■ **Work instructions**
Below are some records. Write out the line that contains "Task: Expand the Data Prot. date picker" and all lines after it, exactly, but not the pictures.

■ **Material for this exercise**
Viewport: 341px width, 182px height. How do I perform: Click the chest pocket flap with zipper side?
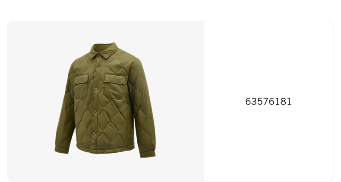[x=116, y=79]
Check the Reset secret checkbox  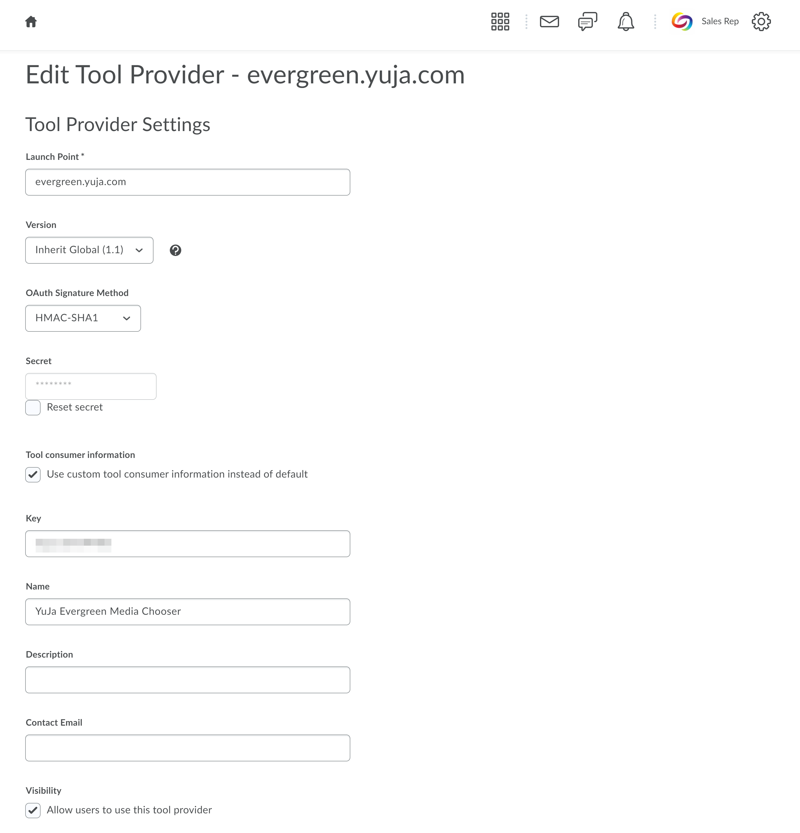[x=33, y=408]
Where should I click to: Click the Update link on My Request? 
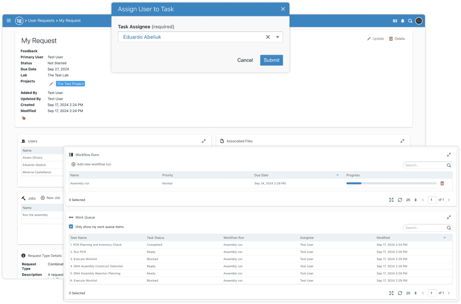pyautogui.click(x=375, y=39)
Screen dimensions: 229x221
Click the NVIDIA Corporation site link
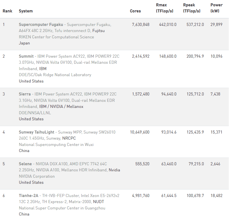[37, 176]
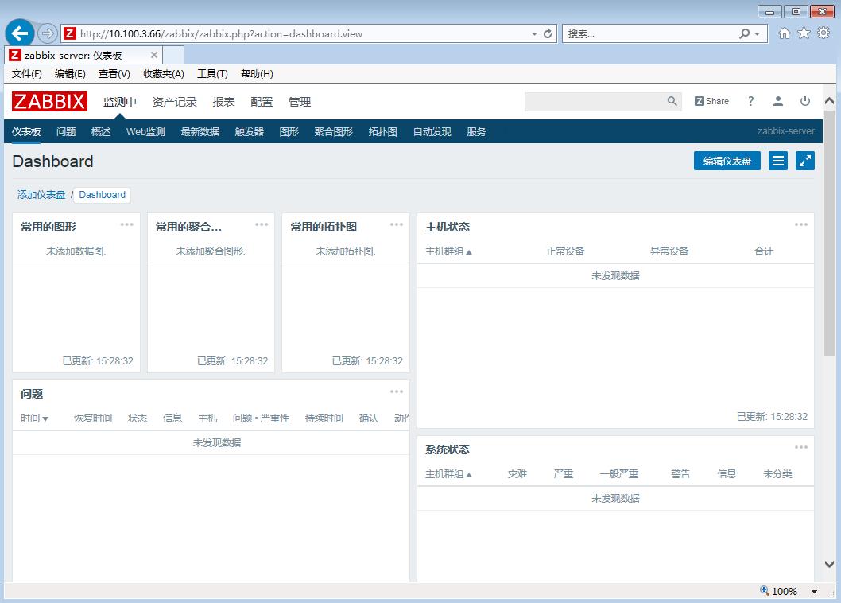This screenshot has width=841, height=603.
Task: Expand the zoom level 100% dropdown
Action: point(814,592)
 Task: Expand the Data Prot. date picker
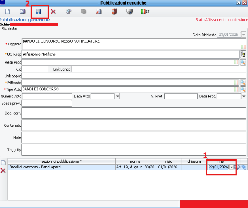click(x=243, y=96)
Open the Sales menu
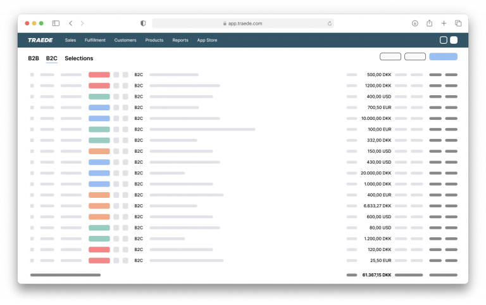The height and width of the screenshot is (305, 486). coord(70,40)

■ **Exercise output**
 Task: Expand the Data Prot. date picker
click(x=243, y=96)
Open the Sales menu
The height and width of the screenshot is (305, 486). coord(70,40)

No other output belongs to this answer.